--- START ---

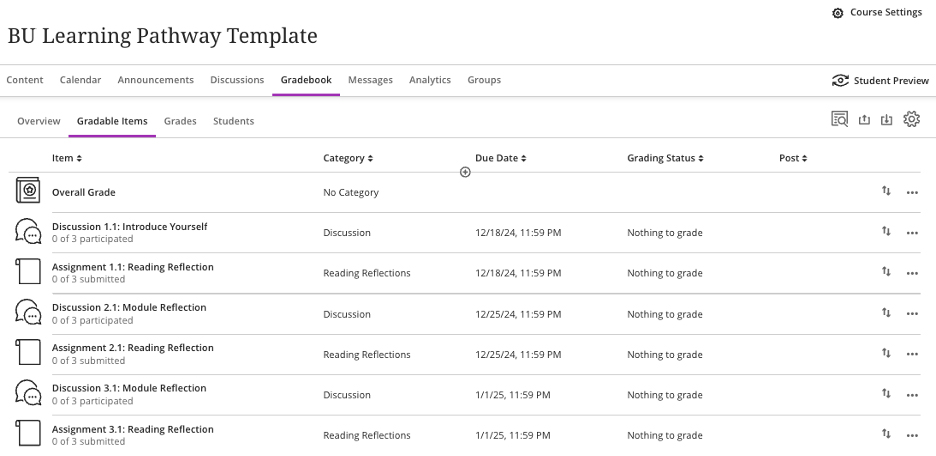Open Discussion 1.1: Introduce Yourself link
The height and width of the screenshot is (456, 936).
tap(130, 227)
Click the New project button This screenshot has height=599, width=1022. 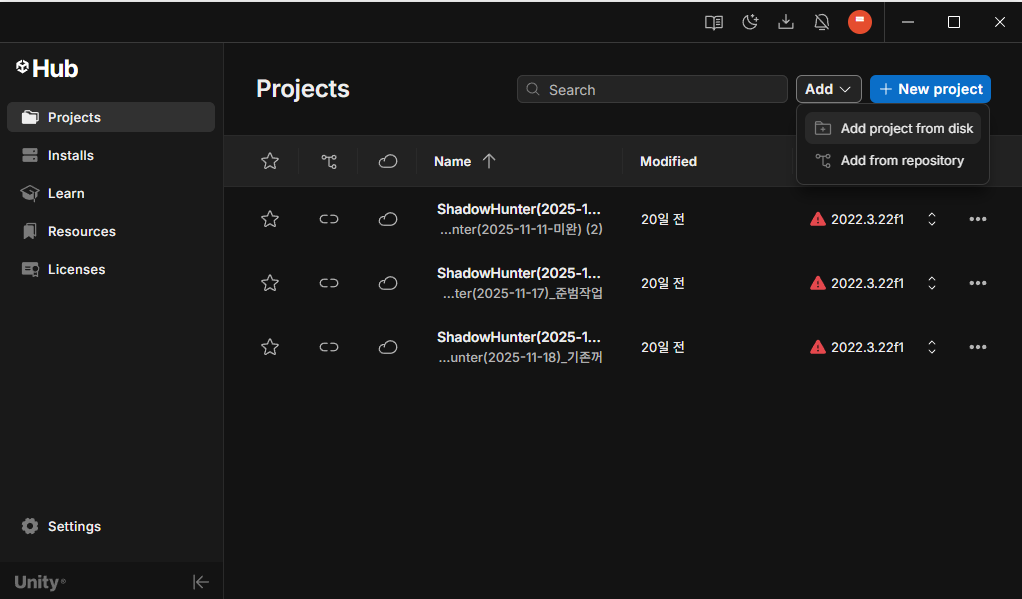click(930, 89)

--- END ---
--- START ---

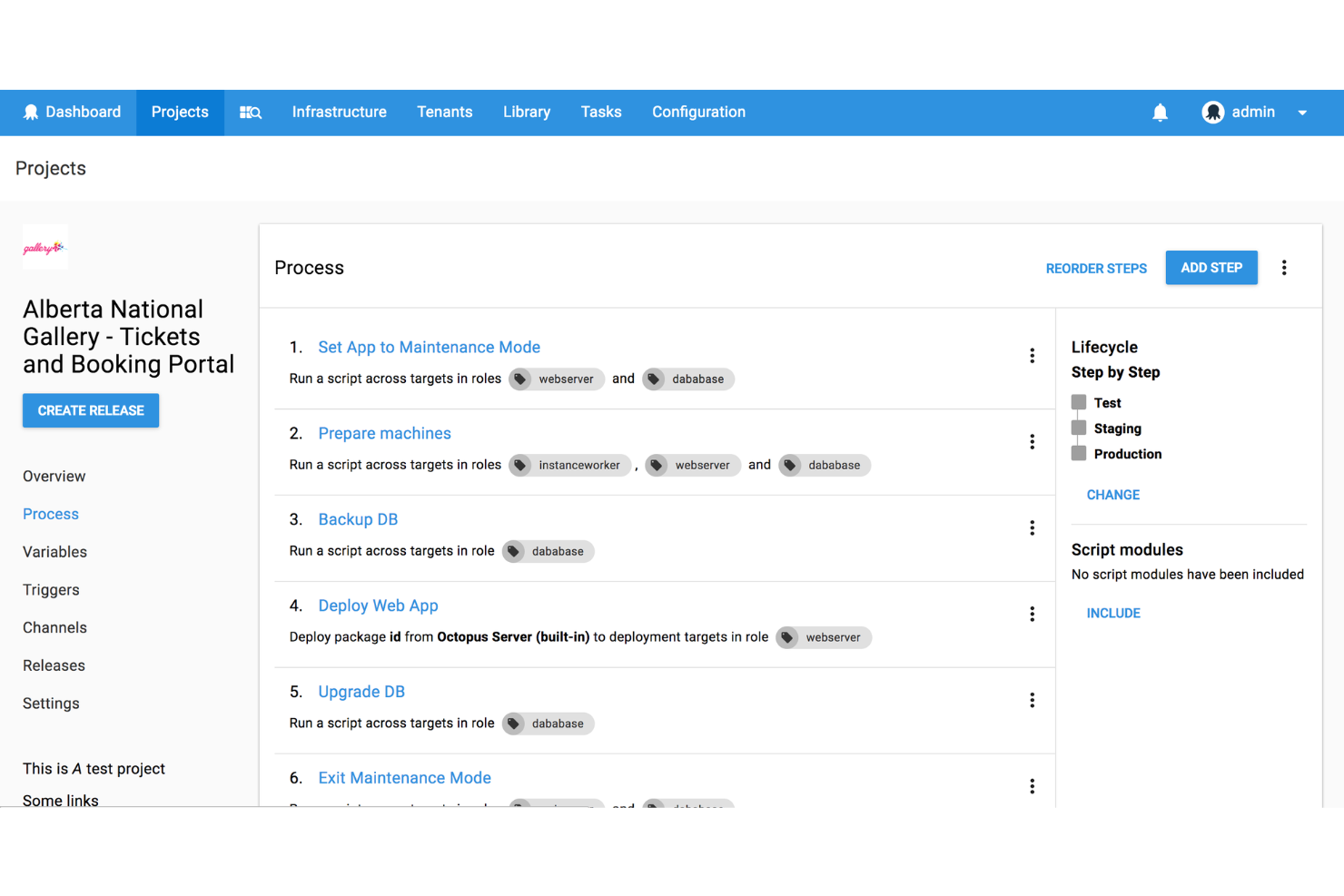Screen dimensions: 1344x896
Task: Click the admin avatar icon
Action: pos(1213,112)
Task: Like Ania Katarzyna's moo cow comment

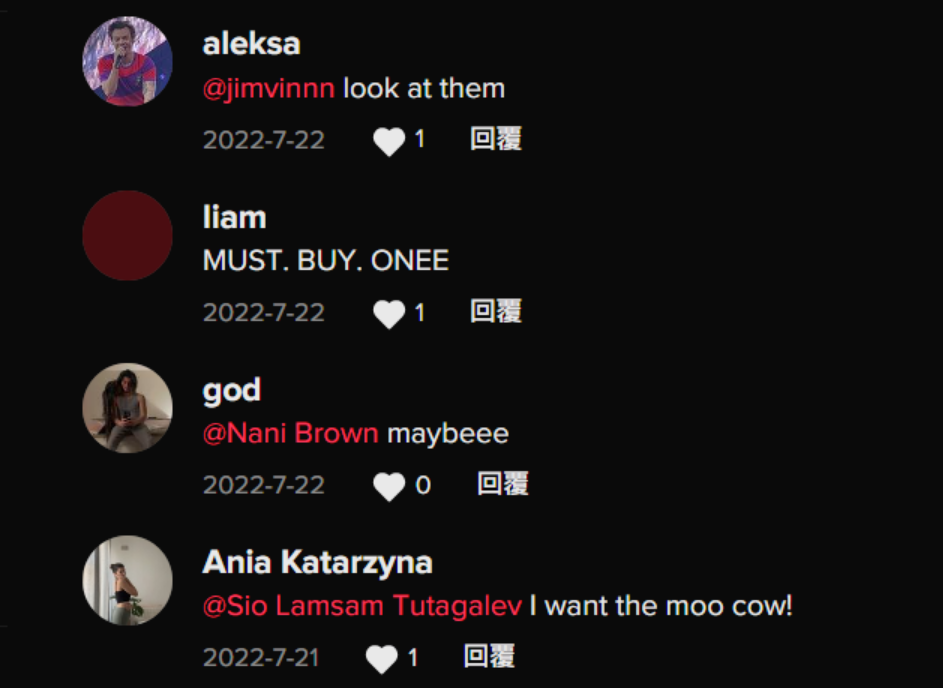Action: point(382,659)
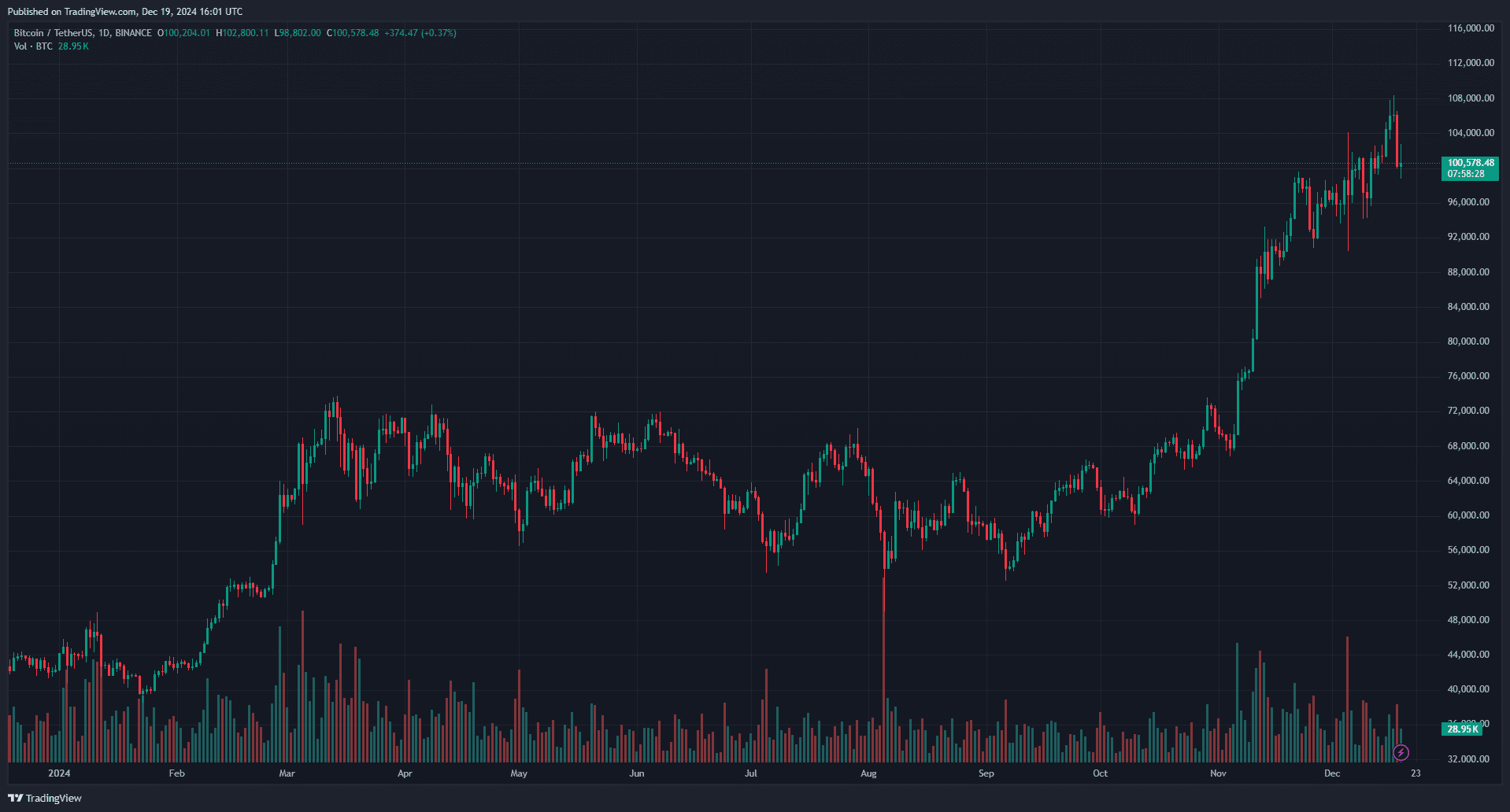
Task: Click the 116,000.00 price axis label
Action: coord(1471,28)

--- END ---
--- START ---

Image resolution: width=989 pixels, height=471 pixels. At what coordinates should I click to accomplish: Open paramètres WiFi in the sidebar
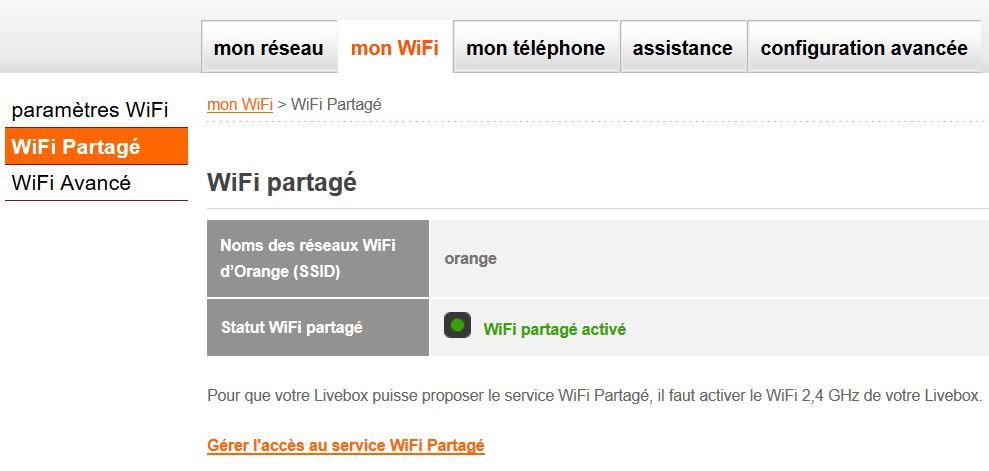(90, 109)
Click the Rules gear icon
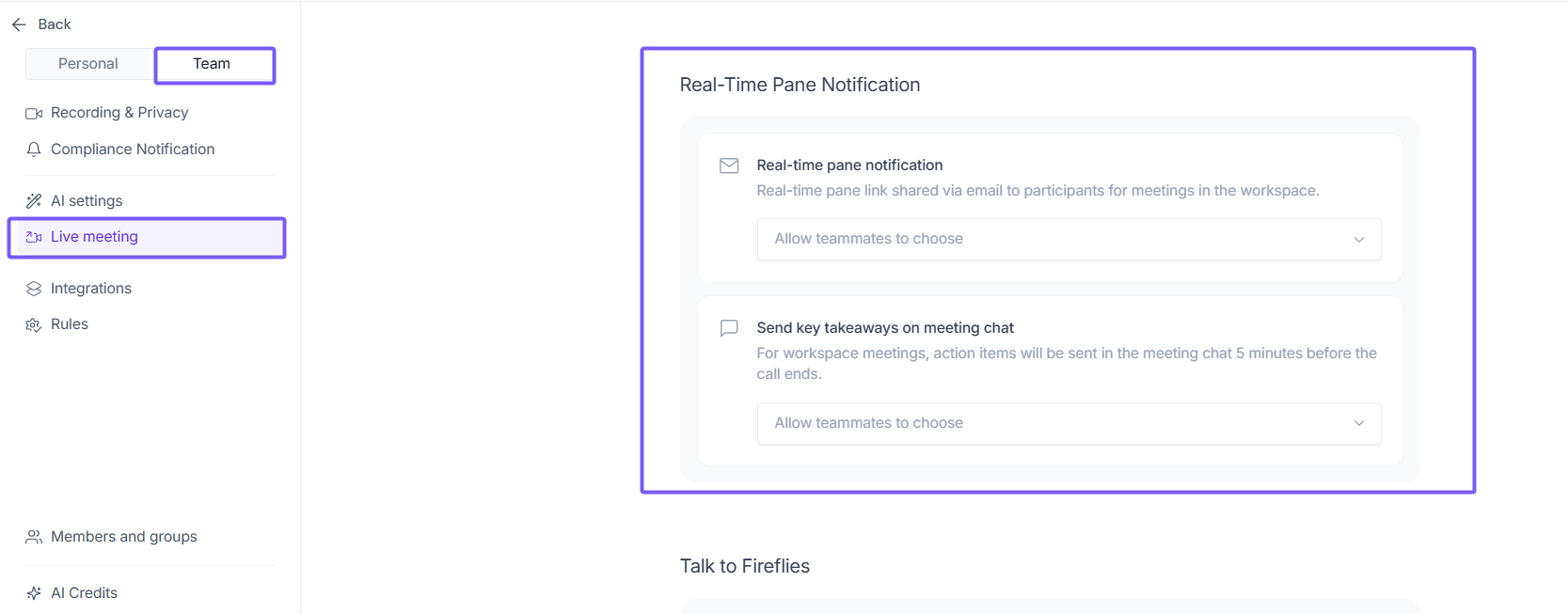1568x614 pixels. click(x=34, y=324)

--- END ---

### Problem description:
Switch "gear" to "cog" in the rows that run from the line containing "Image resolution: width=989" through the line containing "1568x614 pixels. click(x=34, y=324)", and give those rows again with nothing else changed. Leave the pictures out of your answer.

### Task response:
Image resolution: width=989 pixels, height=471 pixels. At what coordinates should I click to accomplish: Open paramètres WiFi in the sidebar
(90, 109)
Click the Rules cog icon
1568x614 pixels. click(x=34, y=324)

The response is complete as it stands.